Magnificent Minified Models

Rich Harang,Hillary Sanders
2023-06-17
Abstract:This paper concerns itself with the task of taking a large trained neural network and 'compressing' it to be smaller by deleting parameters or entire neurons, with minimal decreases in the resulting model accuracy. We compare various methods of parameter and neuron selection: dropout-based neuron damage estimation, neuron merging, absolute-value based selection, random selection, OBD (Optimal Brain Damage). We also compare a variation on the classic OBD method that slightly outperformed all other parameter and neuron selection methods in our tests with substantial pruning, which we call OBD-SD. We compare these methods against quantization of parameters. We also compare these techniques (all applied to a trained neural network), with neural networks trained from scratch (random weight initialization) on various pruned architectures. Our results are only barely consistent with the Lottery Ticket Hypothesis, in that fine-tuning a parameter-pruned model does slightly better than retraining a similarly pruned model from scratch with randomly initialized weights. For neuron-level pruning, retraining from scratch did much better in our experiments.
Machine Learning
What problem does this paper attempt to address?

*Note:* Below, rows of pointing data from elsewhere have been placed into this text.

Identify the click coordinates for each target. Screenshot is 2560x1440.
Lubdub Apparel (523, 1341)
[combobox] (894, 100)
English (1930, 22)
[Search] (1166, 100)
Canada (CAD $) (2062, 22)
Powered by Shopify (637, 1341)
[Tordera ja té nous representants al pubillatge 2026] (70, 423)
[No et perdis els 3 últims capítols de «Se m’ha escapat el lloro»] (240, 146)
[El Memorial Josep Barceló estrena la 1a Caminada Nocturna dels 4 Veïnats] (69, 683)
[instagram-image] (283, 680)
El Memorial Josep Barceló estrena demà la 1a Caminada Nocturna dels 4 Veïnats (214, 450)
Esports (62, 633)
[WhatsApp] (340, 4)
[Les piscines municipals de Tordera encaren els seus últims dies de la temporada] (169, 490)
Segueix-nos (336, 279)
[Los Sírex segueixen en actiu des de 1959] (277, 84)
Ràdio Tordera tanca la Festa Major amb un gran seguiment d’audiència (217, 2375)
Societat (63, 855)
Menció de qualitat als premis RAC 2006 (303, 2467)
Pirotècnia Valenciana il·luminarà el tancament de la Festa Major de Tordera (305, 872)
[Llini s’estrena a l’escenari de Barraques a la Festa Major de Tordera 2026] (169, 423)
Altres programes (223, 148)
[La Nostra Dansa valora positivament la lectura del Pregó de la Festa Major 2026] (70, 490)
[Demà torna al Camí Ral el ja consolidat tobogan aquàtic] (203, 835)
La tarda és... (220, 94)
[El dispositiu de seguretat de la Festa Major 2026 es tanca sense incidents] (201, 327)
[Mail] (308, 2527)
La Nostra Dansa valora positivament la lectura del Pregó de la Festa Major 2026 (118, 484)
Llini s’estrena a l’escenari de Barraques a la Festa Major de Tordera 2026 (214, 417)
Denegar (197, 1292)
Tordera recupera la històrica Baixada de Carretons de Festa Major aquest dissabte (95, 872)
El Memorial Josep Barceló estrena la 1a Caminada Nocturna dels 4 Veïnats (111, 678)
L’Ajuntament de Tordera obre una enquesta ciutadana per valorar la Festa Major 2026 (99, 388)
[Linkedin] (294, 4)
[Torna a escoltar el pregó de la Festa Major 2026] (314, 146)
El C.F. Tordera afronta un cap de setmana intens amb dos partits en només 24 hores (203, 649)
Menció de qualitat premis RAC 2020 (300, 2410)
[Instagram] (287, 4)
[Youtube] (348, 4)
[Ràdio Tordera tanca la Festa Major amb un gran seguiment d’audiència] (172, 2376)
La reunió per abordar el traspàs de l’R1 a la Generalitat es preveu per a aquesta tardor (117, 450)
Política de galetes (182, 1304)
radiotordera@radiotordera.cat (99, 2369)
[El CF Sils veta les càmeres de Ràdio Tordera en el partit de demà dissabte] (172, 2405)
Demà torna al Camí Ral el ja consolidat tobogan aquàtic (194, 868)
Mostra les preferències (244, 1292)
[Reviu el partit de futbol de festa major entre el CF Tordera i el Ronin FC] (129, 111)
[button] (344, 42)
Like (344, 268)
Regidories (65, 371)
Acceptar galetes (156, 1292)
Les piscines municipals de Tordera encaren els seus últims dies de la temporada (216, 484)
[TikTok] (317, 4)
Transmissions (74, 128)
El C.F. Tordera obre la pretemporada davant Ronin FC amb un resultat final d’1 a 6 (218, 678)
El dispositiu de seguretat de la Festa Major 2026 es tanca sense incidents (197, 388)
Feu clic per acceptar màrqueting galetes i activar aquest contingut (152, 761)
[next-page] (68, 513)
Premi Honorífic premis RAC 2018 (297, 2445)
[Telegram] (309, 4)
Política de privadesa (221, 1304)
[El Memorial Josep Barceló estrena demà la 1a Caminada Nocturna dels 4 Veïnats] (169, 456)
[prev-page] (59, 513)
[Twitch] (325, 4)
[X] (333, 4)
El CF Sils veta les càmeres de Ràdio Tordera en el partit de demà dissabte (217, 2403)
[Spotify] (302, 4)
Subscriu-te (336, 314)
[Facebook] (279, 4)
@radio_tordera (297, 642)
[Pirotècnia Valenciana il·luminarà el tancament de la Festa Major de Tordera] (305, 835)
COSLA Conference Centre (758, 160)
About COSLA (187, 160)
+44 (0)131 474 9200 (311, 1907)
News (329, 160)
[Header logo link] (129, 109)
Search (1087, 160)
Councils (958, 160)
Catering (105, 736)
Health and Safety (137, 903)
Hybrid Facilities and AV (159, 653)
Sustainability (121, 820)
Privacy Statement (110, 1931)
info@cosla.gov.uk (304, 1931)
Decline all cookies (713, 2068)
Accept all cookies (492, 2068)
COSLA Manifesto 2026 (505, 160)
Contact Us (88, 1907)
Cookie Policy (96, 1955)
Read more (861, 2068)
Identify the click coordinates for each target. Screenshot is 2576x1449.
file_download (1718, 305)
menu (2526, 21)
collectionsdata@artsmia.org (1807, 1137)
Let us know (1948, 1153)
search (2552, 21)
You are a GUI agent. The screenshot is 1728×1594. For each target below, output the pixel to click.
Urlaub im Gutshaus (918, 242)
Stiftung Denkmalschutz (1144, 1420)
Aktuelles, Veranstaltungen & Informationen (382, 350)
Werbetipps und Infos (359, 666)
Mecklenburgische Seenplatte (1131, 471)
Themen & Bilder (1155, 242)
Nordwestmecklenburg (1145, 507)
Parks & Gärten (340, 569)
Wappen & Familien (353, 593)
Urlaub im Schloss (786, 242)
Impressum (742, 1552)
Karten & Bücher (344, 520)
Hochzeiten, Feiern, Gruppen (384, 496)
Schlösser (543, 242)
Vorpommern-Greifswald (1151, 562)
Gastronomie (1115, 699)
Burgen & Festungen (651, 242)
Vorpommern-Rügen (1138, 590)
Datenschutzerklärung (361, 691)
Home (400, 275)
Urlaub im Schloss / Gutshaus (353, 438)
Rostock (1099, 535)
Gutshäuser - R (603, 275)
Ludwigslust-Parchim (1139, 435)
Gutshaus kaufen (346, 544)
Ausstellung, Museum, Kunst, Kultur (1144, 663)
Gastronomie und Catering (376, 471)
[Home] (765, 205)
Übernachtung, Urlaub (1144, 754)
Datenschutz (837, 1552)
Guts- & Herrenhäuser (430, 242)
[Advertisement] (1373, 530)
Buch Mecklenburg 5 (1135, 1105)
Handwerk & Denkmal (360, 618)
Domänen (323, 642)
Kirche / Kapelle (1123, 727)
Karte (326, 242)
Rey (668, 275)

The paper primarily explores how to compress large neural networks through various methods to reduce their size and the number of parameters while maintaining model accuracy as much as possible. Specifically, the study compares several methods for parameter and neuron selection, including dropout-based neuron damage estimation, neuron merging, absolute value selection, random selection, and Optimal Brain Damage (OBD). It also proposes an improved version of the OBD method—OBD-SD. Additionally, the paper compares the effects of quantization techniques with these compression methods. The research finds that under extensive pruning, the OBD-SD method slightly outperforms all other methods. However, at the neuron level pruning, retraining the pruned model from scratch performs better. The results only slightly support the Lottery Ticket Hypothesis in the context of parameter-level pruning, indicating that fine-tuning the pruned model performs slightly better than retraining the model from scratch with randomly initialized weights. In summary, the paper aims to address the following issues: 1. **How to effectively compress neural networks**: By removing parameters or entire neurons to reduce model size while minimizing the negative impact on model accuracy. 2. **Comparison of different pruning methods**: Evaluating the effectiveness of various pruning methods and determining best practices. 3. **Performance comparison between pruning and retraining**: Verifying whether fine-tuning a pruned model is superior to retraining the model from scratch.